Marc currently is a director and the global head of information security risk management for one of the largest global bank’s institutional businesses that provide market-leading digital channels, commercial cards, liquidity management services, payments, receivable and global trade services to companies and governments in the U.S. and more than 140 countries, processing trillions of dollars in global transactions daily. It also serves almost all of the world's Fortune 100 companies with 10 regional centers worldwide. Prior to his current role, Marc has held similar leadership roles at several market-leading companies and industries including banking, brokerage/investment banking, insurance and software companies.

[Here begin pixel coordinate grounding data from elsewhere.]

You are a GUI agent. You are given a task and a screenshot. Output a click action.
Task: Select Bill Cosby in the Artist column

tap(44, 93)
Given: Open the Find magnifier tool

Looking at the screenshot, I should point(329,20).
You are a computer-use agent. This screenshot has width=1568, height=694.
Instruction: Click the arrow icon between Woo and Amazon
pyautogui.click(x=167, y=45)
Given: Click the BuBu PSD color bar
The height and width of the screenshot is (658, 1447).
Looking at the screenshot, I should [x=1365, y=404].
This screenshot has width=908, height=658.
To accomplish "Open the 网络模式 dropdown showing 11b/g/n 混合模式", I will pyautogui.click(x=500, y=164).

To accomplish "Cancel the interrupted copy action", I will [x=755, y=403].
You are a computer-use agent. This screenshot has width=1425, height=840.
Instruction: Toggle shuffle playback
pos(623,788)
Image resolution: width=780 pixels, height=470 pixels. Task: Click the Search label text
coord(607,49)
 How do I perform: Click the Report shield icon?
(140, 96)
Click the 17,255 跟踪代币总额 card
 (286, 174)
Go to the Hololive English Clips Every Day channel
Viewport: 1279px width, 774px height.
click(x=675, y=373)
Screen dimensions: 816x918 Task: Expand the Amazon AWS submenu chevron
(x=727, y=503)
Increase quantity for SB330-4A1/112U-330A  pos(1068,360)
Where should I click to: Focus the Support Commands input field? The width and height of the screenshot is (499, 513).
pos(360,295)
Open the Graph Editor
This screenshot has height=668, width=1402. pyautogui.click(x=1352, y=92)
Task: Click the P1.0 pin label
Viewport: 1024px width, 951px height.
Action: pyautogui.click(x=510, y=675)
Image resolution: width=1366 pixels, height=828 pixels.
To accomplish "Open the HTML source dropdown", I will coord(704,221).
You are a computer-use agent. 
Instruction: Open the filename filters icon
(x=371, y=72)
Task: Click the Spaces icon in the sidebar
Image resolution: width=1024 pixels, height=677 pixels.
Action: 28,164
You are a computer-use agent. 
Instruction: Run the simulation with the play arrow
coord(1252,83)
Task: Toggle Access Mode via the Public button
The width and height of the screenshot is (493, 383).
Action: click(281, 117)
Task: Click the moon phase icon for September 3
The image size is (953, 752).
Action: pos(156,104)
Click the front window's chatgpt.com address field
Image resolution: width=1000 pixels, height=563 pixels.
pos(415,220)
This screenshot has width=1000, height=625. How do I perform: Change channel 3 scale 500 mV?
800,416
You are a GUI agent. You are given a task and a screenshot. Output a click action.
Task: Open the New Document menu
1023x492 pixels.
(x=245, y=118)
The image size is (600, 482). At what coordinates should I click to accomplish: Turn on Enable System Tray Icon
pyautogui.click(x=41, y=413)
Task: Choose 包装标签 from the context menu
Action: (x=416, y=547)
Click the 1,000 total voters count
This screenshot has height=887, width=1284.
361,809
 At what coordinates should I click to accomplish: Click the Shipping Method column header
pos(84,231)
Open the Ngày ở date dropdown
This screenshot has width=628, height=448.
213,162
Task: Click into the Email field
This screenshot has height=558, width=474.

In addition to his corporate roles, Marc has been an executive adviser to several software and security services companies, and significantly contributed to the security risk management and financial services industries, serving as a board director for the Financial Services Information Sharing and Analysis Center (FS-ISAC) for almost a decade. As part of that role, Marc led several strategic national initiatives in partnerships with local and federal law enforcement and other government agencies to help build and strengthen information sharing between the private and public sectors to advance the country's ability to protect and defend the United States from both domestic and foreign cyber and physical threats. He has received numerous industry awards for his accomplishments and contributions to the industry, published several industry and peer-reviewed white papers, has a bachelor's degree with cum laude honors in law, and holds a CISM certification. In his spare time, Marc enjoys a variety of outdoor sports, touring on his motorcycle, being with his family and laughing at every chance, and both playing and giving endless love to the dogs his family has rescued and adopted.
You can learn more about Marc’s career and roles by visiting his LinkedIn profile or his personal website.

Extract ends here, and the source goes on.